The second half of the exhibit explains how, after the war, these artists made the transition to the golden age of film noir. It wasn’t difficult, as many came from the German Expressionist movement of the 1920s that pioneered the shadows and uneven camera angles that gave American noir its signature feel. Among the films featured here are such noir classics as “The Maltese Falcon,” “Double Indemnity,” “Sunset Boulevard” and “The Killers,” all helmed in some way by prominent Jewish émigrés like Billy Wilder and Robert Siodmak.
All of this, of course, comes on the heels of my summer interview in Stay Thirsty magazine with Film Noir Czar Eddie Muller:
MARK YOST: Who do you think are the greatest male and female film noir stars and why?
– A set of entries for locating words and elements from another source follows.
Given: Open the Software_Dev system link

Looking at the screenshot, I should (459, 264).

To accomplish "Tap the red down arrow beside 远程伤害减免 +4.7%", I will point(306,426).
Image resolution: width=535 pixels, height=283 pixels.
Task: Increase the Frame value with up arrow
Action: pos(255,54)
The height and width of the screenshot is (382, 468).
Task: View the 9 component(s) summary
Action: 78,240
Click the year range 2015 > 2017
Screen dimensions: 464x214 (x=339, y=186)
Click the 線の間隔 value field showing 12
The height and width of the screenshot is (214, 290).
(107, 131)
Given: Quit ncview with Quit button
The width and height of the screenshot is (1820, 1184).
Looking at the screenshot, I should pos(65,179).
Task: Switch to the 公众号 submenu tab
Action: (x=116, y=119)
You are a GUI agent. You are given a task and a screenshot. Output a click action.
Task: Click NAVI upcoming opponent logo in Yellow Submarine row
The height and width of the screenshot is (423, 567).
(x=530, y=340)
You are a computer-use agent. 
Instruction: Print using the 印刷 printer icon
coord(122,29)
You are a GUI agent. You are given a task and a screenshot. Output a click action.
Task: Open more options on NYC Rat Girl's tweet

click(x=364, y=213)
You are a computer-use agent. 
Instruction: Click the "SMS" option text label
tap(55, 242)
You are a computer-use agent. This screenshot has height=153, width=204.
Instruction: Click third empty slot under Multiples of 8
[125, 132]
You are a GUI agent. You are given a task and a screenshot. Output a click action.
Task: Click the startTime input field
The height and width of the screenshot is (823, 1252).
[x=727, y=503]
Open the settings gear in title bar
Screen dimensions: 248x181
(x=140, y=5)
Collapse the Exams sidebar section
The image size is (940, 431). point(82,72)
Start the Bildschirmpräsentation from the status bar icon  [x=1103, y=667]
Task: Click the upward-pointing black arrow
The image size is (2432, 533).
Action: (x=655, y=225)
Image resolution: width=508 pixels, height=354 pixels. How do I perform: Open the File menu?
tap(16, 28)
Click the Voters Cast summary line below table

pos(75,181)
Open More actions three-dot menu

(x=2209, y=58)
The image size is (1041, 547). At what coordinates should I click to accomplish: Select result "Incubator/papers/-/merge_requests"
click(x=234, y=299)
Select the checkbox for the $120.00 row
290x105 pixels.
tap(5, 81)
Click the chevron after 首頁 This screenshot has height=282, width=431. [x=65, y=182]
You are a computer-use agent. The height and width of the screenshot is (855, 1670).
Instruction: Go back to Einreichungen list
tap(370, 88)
EDDIE MULLER: Bogart is the essential male star. Whatever your personal preference may be, you have to accept Bogart as the pre-eminent icon of noir. His rise as an actor, moving from a second-string heavy to the leading man antihero, directly parallels the prevalence and popularity of film noir. Directors and cinematographers gave noir its look, but Bogart provided the attitude. His performance as Sam Spade in The Maltese Falcon is seminal. It’s the cultural touchstone for the wisecracking, cynical, and steadfastly existential philosophy that would become the underlying attraction of noir for so many people. There are other contenders—Robert Mitchum, Robert Ryan, John Garfield, Richard Widmark—but it was Bogart who lit the fuse.
It’s tougher to cite a single actress. I’m tempted to say Barbara Stanwyck, but that might somehow diminish the fact that she’s the greatest actress in the history of movies. Her range exceeded the boundaries of noir; she was great in everything. I also have great respect for Joan Crawford, who resurrected her career via film noir, starting with Mildred Pierce and going right through a series of exceptional dark melodramas of which she was the actual auteur. But there were so many wonderful actresses who did their most vivid work in this genre—Claire Trevor, Gloria Grahame, Ella Raines, Marie Windsor, Audrey Totter—it’s impossible to single out one.
In short, I’m lucky I get to do what I do and write about what I love.